The shrub tolerates a pH range between 3.2 and 7.8 and temperatures between 5 and 10 ° C. The standard environment consists of a low water supply, full sun, no shade and soil between sandy and clayey but well drained and dry. The plant is perennial and evergreen.
Uses and Traditions –
Astragalus gummifer is a plant that has long been used for many medical, culinary and material uses.
This plant produces gummy exudates that act as a natural defense mechanism for the shrub.
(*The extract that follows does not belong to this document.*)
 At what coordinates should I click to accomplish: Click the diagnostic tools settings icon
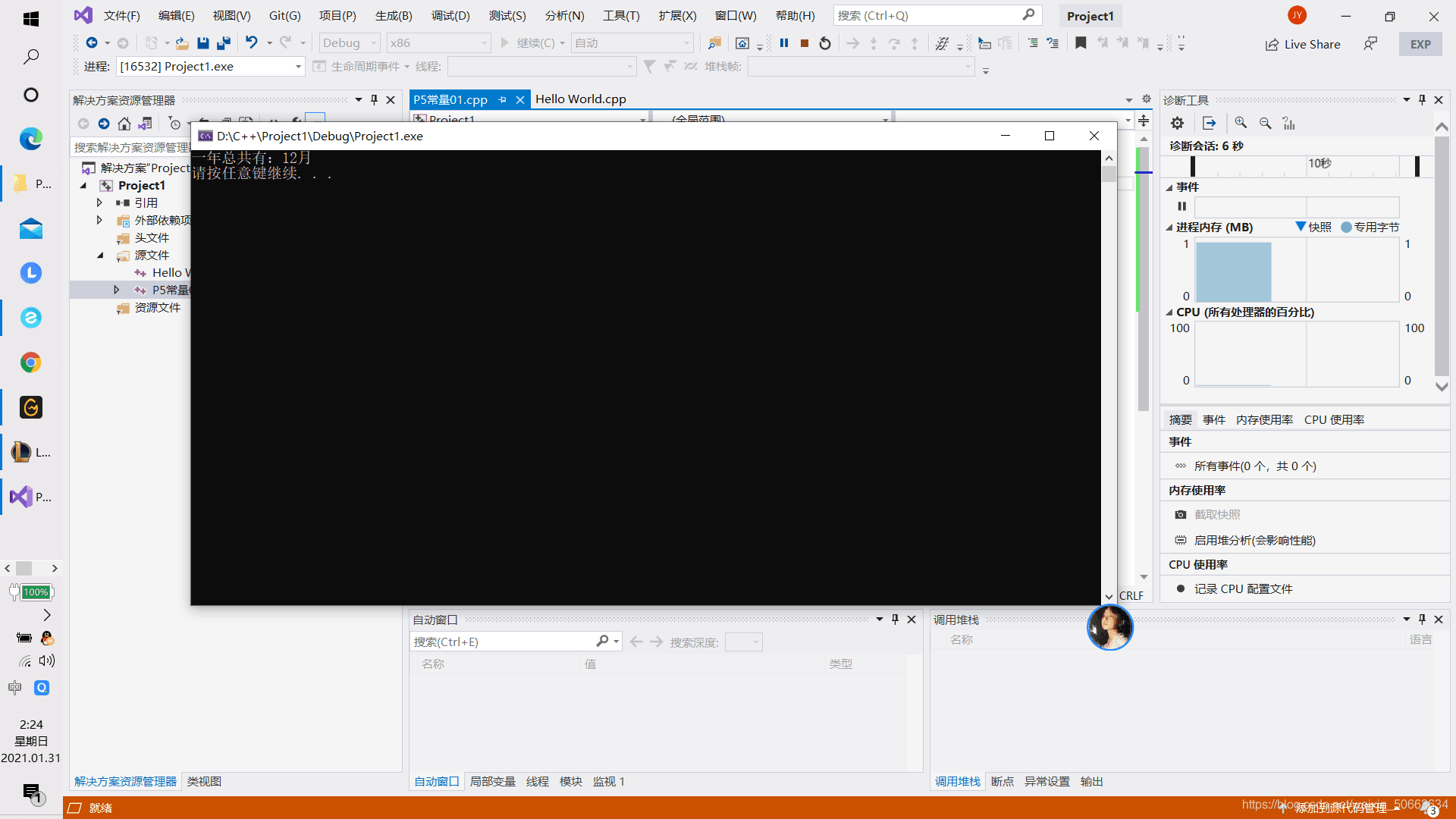tap(1177, 122)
Research has shown the function of these gums that serve the plant in semi-arid environments, when the bark is damaged in order to cover the wound, in order to prevent infection and dehydration.
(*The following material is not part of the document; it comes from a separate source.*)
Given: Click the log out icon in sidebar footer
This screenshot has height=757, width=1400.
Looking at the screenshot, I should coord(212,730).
The rubber that is originally an aqueous solution dries in hardened lumps when it comes in contact with the air and sunlight.
This particular dried sap containing rubber can be extracted from the root and stem of the plants and used as a food additive (E413) mainly as a thickener for salad and sauce dressings. Rubber is also an excellent emulsifier and can be used in the preparation of ice creams to give particular consistency.
This gum, obtained both from the roots and from the stem of the plant, also has many medicinal properties and is often called tragacanth gum. The gum acts as a demulcent, which soothes irritated tissues making it useful in the treatment of burns. Gum acts as an anticancer and stimulates the immune system to treat cancer. The plant also acts as an adaptogen that fights chronic degenerative diseases by helping the body reach normal stress levels.
The tragacanth rubber acts as a thickening agent for numerous dyes, fabrics, glues, watercolors and ink, as well as a binding agent in the manufacture of paper and lozenges.
Incense can be produced by burning the stems or the rubber.
Preparation method –
The gum of Astragalus gummifer can be used as a thickener to prepare dressings for salads and sauces; it is also used as an emulsifier in the preparation of ice creams to give particular consistency.
Its use also finds several uses in the medical field.
– Acta Plantarum – Flora of the Italian Regions.
– Wikipedia, the free encyclopedia.
– Treben M., 2000. Health from the Lord’s Pharmacy, Tips and experiences with medicinal herbs, Ennsthaler Editore
– Pignatti S., 1982. Flora of Italy, Edagricole, Bologna.
– Conti F., Abbate G., Alessandrini A., Blasi C. (edited by), 2005. An annotated checklist of the Italian vascular flora, Palombi Editore.
Warning: Pharmaceutical applications and alimurgical uses are indicated for information purposes only, they do not in any way represent a medical prescription; therefore, no responsibility is accepted for their use for healing, aesthetic or food purposes.